My table has 2 columns for ids quote_id, order_id
and those columns combined would make a unique column. I don't want 2 rows containing the same quote_id
and order_id
but either can have multiple rows.
id | quote_id | order_id
1 | q200 | o100
2 | q200 | o101
3 | q201 | o100
Previously I would have added a third field and combined those 2 fields with a -
so I could use the ON DUPLICATE KEY UPDATE
. But this is not very efficient as I seem to forget to add those fields sometimes.
My idea is to try to run the update query and if it fails the insert it as I run a lot more update queries then insert. How would I put this into a single query instead of the MySQL server having to return a error and then I rerun the insert query.
if (
UPDATE table_name SET column1=value, column2=value2 WHERE some_column=some_value === ERROR
) THEN
INSERT INTO table_name ....
I looked through some of the MySQL documentation and I couldn't find a example that showed how an error is detected in a IF
statement
You should have a PRIMARY or UNIQUE constraint over the column(s) that identify rows uniquely.
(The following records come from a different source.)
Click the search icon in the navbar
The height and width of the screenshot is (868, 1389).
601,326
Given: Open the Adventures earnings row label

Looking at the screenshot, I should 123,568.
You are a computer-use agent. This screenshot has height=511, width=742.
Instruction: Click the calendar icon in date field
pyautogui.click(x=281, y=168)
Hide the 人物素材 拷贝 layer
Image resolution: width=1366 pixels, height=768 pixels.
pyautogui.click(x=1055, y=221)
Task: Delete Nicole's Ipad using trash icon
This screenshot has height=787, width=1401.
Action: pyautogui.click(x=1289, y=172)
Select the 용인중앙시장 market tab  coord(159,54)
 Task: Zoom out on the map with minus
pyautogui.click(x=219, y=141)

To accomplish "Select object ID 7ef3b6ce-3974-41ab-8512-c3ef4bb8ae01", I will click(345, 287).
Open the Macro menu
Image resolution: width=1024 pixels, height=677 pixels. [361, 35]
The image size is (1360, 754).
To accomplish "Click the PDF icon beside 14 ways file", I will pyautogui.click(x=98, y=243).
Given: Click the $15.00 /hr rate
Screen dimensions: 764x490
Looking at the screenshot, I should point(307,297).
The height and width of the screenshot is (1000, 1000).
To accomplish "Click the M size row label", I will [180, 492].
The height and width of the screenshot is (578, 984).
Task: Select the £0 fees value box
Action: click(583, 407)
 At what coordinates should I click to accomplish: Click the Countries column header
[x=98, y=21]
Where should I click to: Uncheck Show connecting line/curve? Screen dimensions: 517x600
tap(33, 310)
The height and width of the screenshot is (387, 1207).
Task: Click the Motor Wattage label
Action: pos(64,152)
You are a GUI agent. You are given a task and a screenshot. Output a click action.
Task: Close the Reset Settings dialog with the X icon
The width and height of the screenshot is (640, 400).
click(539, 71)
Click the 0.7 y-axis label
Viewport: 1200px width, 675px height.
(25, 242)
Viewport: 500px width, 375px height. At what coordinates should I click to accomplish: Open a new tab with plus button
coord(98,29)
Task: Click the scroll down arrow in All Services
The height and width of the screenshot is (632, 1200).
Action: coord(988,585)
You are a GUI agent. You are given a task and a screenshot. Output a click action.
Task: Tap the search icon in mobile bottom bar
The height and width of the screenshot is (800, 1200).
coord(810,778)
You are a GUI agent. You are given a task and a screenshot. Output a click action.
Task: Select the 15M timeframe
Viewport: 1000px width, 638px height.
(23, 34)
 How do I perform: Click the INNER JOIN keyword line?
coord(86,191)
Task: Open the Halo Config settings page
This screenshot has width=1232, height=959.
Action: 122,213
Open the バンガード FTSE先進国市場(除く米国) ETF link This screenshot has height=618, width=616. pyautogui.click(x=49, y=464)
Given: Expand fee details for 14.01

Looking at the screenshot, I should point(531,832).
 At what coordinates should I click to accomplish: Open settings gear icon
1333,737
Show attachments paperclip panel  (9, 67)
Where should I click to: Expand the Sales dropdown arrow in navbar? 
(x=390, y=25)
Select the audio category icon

It's normal to use multiple columns for this, and SQL support syntax for it:
CREATE TABLE MyTable (
quote_id VARCHAR(4) NOT NULL,
order_id VARCHAR(4) NOT NULL,
other_data VARCHAR(4),
...
PRIMARY KEY(quote_id, order_id)
);
Then you can rely on the unique constraint to cause an INSERT to fail and run an UPDATE instead:
INSERT INTO MyTable (quote_id, order_id, other_data) VALUES ('q200', 'o100', 'blah blah')
ON DUPLICATE KEY UPDATE
other_data = VALUES(other_data);
Using the VALUES() clause in the UPDATE part means "use the same value for the respective column that I tried to use in the INSERT part."